General design principles - Healthcare Industry Lens

General design principles

The Well-Architected Framework identifies a set of general design principles to facilitate good design in the cloud. In addition, the following design principles should also be considered for designing and operating healthcare workloads:

  • Align with applicable regulatory and quality frameworks: Identify relevant regulations early, and architect solutions from the start to meet regulatory requirements.

  • Automation reduces operational risk: Modern software practices, such as continuous integration and continuous delivery, allow for automated checks, like aligning to specific controls frameworks.

  • Encrypt all sensitive data: Protecting data with encryption, at rest and in transit, is a best practice of the Well-Architected Framework.  Further, many regulatory frameworks applicable to healthcare workloads specifically call out encryption of health data, and it is required by the AWS Business Associate Addendum. Implement encryption of all health data in your environments.

  • Log everything: Logging allows you to monitor system and data access, and to verify that only authorized individuals are accessing the appropriate data. Implement immutability for logs for long term retention.

  • Implement least privilege for all data, not just health data: Granting access to only the systems and data required for someone, or something, to do a job is a best practice in the Well-Architected Framework.  Similar to the encryption design principle above, healthcare regulatory frameworks may require enforcing restrictions on access to health data. Restrict access to production systems and health data to only those who need it. Implement reviews to maintain least privilege over time.
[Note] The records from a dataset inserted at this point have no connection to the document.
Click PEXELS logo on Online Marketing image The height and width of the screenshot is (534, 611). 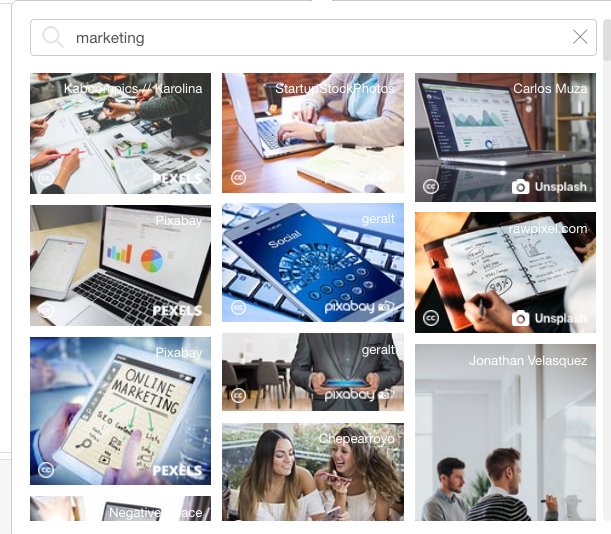click(177, 470)
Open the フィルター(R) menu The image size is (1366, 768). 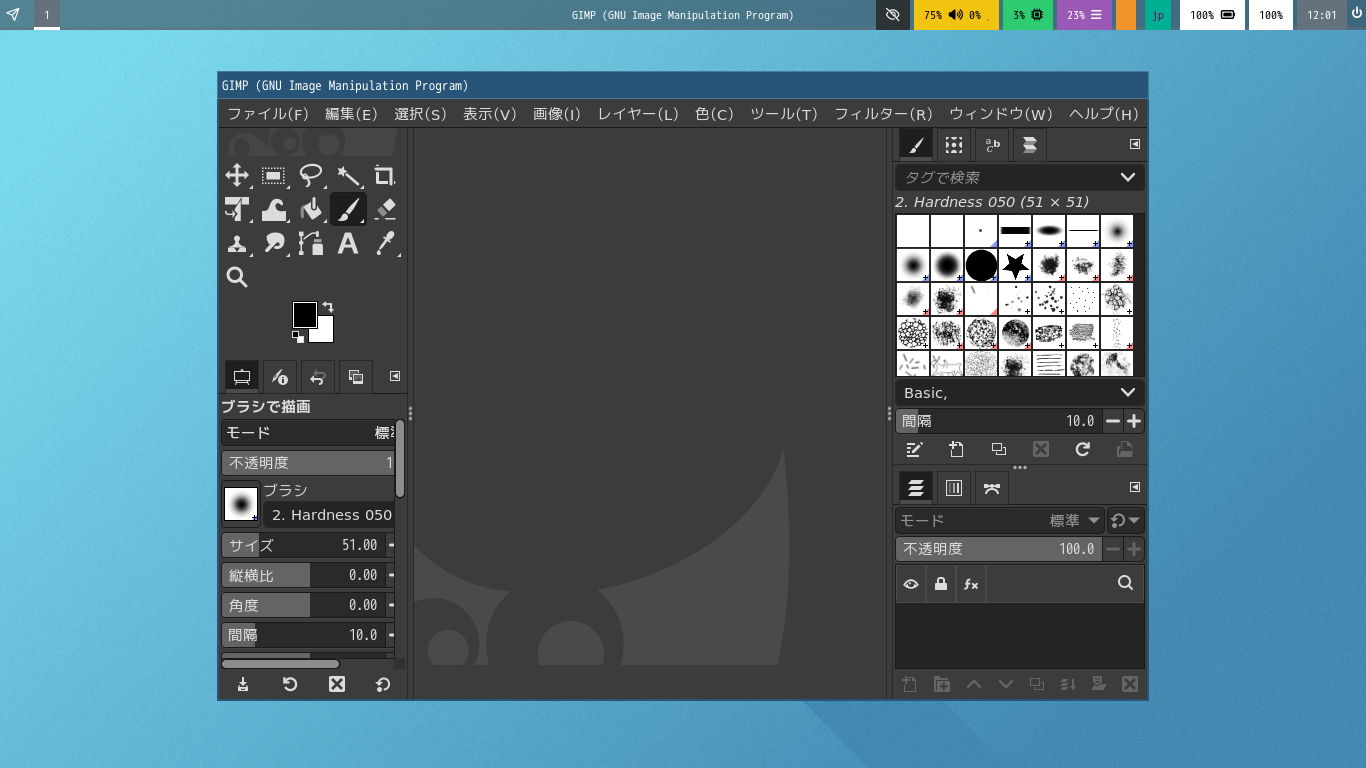(882, 114)
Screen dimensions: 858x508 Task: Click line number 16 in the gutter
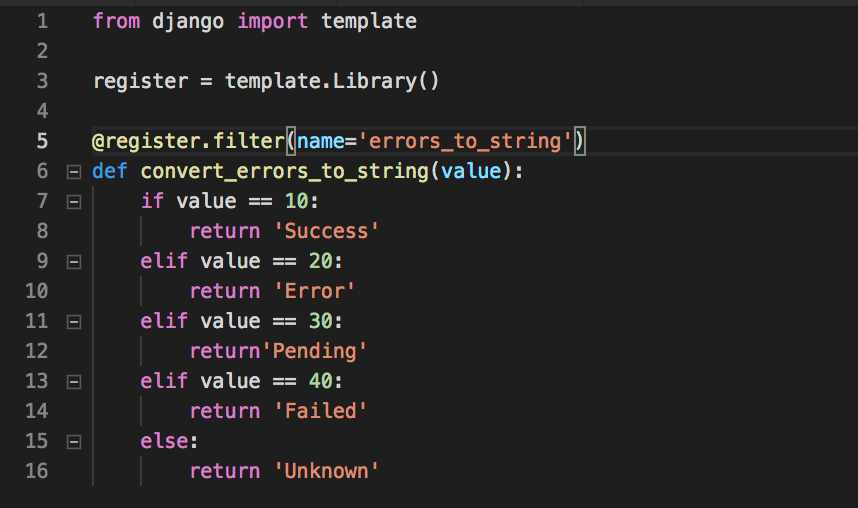tap(37, 471)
  • Adopt modern software communication protocols: Healthcare has many standards, some of which do not embrace modern software practices, such as APIs. Where possible, use data standards and communication protocols in-line with best practices to align with both current standards and potential future standards.

  • Promote interoperability: Unlock new product development opportunities and improve patient outcomes with architectures that facilitate secure, governed access to health data across silos.

  • Plan to recover from failures automatically: Healthcare workloads enable the delivery of care to patients. Consequently, failures may negatively impact patients. Identify critical workloads and the key performance indicators (KPIs) that describe workload health. Design architectures with monitoring and automated recovery processes to ensure that systems meet availability requirements.